Friends and colleagues remember Nass

Speaking of Nass' work on multitasking, Fishkin said, "Cliff could do many things at the same time. He was the greatest multitasker in the world. Contrary to his own research, it only made him smarter."

Jeremy Bailenson, an associate professor of communication at Stanford, said Nass used to joke that you know a scientific discovery is important when people take it for granted as truth a decade later.

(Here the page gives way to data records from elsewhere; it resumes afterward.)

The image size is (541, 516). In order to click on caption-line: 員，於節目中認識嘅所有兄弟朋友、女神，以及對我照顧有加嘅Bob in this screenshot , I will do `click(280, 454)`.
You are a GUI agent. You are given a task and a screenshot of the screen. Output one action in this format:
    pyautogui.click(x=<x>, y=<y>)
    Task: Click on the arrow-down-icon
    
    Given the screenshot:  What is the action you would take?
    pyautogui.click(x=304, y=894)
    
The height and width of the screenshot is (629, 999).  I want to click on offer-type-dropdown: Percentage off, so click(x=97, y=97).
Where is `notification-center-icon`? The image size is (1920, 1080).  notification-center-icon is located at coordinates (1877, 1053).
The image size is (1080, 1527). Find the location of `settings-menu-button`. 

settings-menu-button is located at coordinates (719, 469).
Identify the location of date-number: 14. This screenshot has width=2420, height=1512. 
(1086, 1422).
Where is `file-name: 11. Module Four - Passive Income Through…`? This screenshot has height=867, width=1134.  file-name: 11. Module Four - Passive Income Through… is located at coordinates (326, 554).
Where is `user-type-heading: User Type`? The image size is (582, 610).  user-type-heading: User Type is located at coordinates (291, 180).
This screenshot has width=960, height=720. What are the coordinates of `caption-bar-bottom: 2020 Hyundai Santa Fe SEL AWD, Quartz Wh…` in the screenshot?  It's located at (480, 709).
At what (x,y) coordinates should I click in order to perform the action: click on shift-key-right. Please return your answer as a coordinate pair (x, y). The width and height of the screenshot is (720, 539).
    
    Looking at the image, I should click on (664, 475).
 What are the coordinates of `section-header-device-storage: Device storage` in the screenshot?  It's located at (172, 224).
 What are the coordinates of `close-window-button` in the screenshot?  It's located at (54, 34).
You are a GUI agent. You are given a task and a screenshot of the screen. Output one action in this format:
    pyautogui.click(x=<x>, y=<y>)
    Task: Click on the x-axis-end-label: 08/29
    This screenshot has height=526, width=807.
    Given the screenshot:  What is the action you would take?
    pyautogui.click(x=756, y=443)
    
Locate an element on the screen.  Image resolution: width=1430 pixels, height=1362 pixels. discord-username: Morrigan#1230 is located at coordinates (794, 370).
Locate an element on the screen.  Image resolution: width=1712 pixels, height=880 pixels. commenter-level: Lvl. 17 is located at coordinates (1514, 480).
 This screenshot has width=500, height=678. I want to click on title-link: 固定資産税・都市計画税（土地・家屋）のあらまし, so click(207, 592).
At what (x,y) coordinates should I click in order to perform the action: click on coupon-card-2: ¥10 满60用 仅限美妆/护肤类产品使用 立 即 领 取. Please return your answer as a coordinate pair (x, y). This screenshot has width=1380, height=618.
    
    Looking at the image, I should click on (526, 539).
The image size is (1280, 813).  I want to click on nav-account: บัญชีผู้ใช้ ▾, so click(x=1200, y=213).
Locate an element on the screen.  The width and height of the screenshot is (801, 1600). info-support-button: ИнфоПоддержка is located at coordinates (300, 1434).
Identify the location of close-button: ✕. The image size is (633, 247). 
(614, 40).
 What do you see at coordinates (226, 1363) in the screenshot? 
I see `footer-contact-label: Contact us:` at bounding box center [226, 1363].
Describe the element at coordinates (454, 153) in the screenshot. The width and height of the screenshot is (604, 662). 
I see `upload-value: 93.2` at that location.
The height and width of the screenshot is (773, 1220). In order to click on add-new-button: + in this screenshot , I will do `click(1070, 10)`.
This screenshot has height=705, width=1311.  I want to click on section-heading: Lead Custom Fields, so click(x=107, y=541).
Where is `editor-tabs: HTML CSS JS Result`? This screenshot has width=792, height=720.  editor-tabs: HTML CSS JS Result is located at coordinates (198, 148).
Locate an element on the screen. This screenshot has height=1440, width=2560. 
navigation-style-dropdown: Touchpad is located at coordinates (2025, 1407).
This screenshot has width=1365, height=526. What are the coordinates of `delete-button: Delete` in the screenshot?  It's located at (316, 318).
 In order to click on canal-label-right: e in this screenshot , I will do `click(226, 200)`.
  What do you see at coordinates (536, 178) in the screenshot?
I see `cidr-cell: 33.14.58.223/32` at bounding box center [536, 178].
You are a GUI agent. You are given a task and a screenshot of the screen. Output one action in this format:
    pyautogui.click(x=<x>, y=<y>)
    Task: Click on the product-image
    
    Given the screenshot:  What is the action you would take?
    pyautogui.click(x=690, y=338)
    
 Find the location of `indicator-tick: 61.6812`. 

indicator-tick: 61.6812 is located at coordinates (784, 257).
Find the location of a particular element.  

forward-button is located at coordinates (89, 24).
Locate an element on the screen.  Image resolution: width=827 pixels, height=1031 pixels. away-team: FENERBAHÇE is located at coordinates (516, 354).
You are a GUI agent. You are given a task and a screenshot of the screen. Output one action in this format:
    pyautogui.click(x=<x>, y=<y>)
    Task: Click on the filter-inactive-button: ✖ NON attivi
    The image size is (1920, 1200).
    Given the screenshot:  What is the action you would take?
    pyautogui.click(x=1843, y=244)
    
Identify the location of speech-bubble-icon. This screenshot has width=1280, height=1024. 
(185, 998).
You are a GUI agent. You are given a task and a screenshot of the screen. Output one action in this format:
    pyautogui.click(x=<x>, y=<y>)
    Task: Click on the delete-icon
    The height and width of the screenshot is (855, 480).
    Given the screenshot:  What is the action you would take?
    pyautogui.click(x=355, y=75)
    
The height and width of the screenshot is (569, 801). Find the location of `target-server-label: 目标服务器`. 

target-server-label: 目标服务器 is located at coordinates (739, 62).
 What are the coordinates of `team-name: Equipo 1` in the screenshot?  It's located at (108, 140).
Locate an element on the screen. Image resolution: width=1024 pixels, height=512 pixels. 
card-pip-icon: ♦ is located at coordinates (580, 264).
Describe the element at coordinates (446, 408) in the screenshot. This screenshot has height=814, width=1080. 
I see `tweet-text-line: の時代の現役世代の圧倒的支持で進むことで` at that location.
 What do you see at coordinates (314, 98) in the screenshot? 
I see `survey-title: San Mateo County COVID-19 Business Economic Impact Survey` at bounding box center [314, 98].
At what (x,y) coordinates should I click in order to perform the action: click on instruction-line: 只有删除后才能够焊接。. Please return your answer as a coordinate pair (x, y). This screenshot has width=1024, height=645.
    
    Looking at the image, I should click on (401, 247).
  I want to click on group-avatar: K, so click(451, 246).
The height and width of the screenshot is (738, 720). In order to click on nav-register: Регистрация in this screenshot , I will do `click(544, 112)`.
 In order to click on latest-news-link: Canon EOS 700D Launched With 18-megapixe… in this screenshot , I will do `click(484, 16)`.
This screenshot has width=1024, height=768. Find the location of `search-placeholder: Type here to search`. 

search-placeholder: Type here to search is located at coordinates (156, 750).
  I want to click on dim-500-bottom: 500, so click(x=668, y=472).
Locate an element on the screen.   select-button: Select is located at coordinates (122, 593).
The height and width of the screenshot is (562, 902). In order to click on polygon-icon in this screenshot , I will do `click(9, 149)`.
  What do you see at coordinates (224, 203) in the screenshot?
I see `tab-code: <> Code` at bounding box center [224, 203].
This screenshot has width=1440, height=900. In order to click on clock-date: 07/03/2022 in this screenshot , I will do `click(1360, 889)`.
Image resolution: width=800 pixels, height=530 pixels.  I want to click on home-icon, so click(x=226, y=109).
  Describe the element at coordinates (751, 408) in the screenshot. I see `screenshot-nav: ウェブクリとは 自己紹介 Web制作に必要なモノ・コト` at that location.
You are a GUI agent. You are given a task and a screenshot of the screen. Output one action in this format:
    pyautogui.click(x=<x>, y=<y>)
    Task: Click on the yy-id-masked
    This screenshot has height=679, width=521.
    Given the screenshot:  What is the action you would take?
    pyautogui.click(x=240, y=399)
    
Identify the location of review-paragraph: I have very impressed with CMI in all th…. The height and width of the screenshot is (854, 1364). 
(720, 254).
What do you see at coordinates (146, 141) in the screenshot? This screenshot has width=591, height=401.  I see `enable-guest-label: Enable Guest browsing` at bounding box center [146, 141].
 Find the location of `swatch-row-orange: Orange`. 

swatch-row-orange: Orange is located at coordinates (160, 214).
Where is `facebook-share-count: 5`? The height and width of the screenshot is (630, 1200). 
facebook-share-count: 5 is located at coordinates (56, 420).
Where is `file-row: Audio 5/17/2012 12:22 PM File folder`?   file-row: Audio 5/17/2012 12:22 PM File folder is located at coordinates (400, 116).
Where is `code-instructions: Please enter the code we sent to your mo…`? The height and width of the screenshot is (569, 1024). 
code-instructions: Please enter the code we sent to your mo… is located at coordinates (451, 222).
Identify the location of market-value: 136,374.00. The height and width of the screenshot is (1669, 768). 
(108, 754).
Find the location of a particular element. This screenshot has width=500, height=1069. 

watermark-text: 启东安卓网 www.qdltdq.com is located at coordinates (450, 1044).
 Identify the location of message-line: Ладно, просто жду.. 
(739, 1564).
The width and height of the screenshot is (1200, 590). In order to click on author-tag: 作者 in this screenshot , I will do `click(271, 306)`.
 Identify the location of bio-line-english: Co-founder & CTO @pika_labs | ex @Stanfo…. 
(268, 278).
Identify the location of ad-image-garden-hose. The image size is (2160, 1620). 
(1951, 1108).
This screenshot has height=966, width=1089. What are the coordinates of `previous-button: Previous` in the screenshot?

He said Nass' early work on social responses to computer technology – how people treat computers as if they were people – was a perfect example.

"When Cliff first published the findings, they were revolutionary and surprising," Bailenson said. "Indeed, Bill Gates championed the work as 'amazing.' Now its impact can be seen so pervasively that we take social relationships with media for granted. Nass has transformed not only the field of communication, but the larger area of social science and engineering as well. His recent work on multitasking – illustrating the many cognitive deficits that are associated with pervasive media use – promises to be paradigm shifting."

Bailenson said Nass spent hundreds of hours over the past decade mentoring him on every academic skill imaginable until Bailenson received tenure.

"Cliff's brilliance was exceeded only by his generosity and warmth," he said. "I will remember Cliff as a person who made any room a happier place."

Sebastian Thrun, a professor of computer science, described Nass as one of his closest friends and collaborators at Stanford. He said Nass made substantial contributions not only in his own field, but also in Thrun's field of engineering.

He said Nass really cared about how people would interact with cars as they became autonomous.

"Cliff particularly cared about the issue of trust – how would you trust that a car would make decisions on your behalf – and worked with me a lot on that issue," he said.

"Cliff was a humanities person, not a scientist, but he had an extraordinary ability to understand how technology should be built to make it really good for people. He was the epitome of a great Stanford professor. He was a leader in his own field, but he also understood how to bring engineering and the humanities together more than anybody else I know."

Thrun said he will miss Nass most as an "amazing" human being.

"He was always extremely positive and extremely creative," Thrun said. "When I had a bad week, I would turn to him and talk, and things would be good again. Cliff was an extremely open-minded, enthusiastic individual who could just take you along with him in his enthusiasm. He could make you believe in a better human race."

Nass is survived by his son, Matt, a student at Worcester Polytechnic Institute in Worcester, Mass.


Kathleen J. Sullivan is a writer for the Stanford News Service.